For cardiovascular risk, the benefit of LCD was studied in a prospective study. The protocol included 5,677 cases, and they were followed up for 6.3 years, totaling 39,401 person-years with 1,432 deaths during the period [14]. After adjustment for HbA1c and lifestyle factors, the third quartile of the overall LCD score showed the lowest risk for mortality with an HR of 0.65. The multivariable-adjusted HR for mortality was 1.00, 0.78, 0.73, and 0.74 in the first to fourth quartiles, respectively. When replacing 2% of energy from carbohydrates with polyunsaturated fatty acids (PUFA) or plant-based protein, total mortality decreased by about 23% to 37% with clinical efficacy. Consequently, HLCDS showed a significant relationship with decreased mortality in T2D adults. By continuing a well-balanced LCD, such as PUFA or plant-based protein, premature death in T2D may be prevented.
Regarding the long-term efficacy of LCD on mortality, the quality and source of carbohydrates have been investigated in a prospective cohort study. The protocol included 20,206 cases (including 13.8% with diabetes), and vegetable- and meat-based LCD scores were calculated for hazard ratios (HRs) [15]. Concerning the data from the highest vs. lowest quartiles, vegetable-based LCD showed HRs of 1.16 and 1.30 for all-cause and CVD mortality, respectively. In contrast, meat-based LCD showed HRs of 0.89 and 0.81 for the same outcomes. The detailed carbohydrate content ratios in Quartile 1 vs. 4 were 67.6% vs. 46.5% in total LCD scores, 60.9% vs. 52.2% in vegetable LCD scores, and 65.9% vs. 48.0% in meat LCD scores. Thus, vegetable-LCDS was positively associated, and meat-LCDS was negatively associated with both mortality outcomes in elderly Asian people.
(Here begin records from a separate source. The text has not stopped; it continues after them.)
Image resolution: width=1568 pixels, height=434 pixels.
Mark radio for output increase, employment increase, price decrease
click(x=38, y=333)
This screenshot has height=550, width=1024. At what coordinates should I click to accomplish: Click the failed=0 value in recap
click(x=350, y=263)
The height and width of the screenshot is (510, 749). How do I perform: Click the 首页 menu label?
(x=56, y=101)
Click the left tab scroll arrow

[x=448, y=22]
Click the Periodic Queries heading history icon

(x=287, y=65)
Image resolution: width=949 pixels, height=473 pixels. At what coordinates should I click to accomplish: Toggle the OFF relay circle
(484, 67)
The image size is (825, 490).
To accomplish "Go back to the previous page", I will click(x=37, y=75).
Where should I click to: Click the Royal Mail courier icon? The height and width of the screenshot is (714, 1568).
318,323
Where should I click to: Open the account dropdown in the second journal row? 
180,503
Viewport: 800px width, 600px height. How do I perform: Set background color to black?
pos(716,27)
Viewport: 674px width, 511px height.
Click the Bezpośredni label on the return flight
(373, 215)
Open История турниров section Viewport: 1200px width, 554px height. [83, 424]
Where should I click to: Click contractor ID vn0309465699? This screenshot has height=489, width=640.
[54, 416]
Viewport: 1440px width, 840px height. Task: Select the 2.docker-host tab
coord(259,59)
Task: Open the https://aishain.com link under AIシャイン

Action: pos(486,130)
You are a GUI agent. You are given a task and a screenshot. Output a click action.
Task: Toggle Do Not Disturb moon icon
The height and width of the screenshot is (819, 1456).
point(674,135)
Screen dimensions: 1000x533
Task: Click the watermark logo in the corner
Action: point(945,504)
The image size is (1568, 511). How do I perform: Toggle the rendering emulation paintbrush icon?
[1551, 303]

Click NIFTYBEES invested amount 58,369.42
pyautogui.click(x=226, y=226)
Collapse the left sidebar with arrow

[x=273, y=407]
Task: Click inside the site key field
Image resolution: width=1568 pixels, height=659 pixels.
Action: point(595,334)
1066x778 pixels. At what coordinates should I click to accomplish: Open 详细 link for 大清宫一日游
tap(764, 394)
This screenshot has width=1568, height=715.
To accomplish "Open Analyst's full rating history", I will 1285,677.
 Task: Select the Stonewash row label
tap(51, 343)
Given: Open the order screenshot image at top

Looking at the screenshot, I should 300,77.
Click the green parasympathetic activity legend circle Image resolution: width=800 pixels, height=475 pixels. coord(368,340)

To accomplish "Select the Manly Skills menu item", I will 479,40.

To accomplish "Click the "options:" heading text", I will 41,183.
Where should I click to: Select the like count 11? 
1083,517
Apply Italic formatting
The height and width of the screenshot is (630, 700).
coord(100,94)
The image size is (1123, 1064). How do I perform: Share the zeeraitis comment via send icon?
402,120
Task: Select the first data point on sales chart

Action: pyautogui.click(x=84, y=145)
In the latest report, a newly introduced smoothie with modified carbohydrate content (SMMC) was compared with the standard diabetes-specific nutritional formula (DSNF) in terms of glucose variability, insulin response, and lipid changes for patients with obese type 2 diabetes (T2D) [16]. SMMC showed a significantly lower glucose response, associated with lower insulin, C-peptide, and NEFA responses, and a higher glucagon response. It may have a unique composition of carbohydrates, fats, and amino acids in the current smoothie, associated with several positive effects.
Regarding metabolic-dysfunction-associated fatty liver disease (MAFLD), a comparison study was conducted on LCD and CR. The study included 3,961 adult cases, and the relationship between MAFLD and LCD/CR scores was analyzed [17]. As a result, cases in the highest tertile of healthy LCDS (0.63) or healthy CR score (0.64) showed a lower risk of MAFLD. In addition, cases with unhealthy CR scores in the second and third tertiles showed 49% and 77% higher risks of MAFLD, respectively. Thus, healthy LCD and CR showed protection against MAFLD, however, unhealthy CR may increase the risk of MAFLD. Both the quality and quantity of macronutrients possibly influence MAFLD development.
As mentioned above, LCD seems to show clinical predominance compared to CR in recent reports with medical evidence. Authors will continue various activities concerning LCD and hope that LCD will provide people and patients with physical, psychological, and social benefits in the future.
Conflict of Interest
The authors have read and approved the final version of the manuscript. The authors have no conflicts of interest to declare.
Funding
There was no funding received for this paper.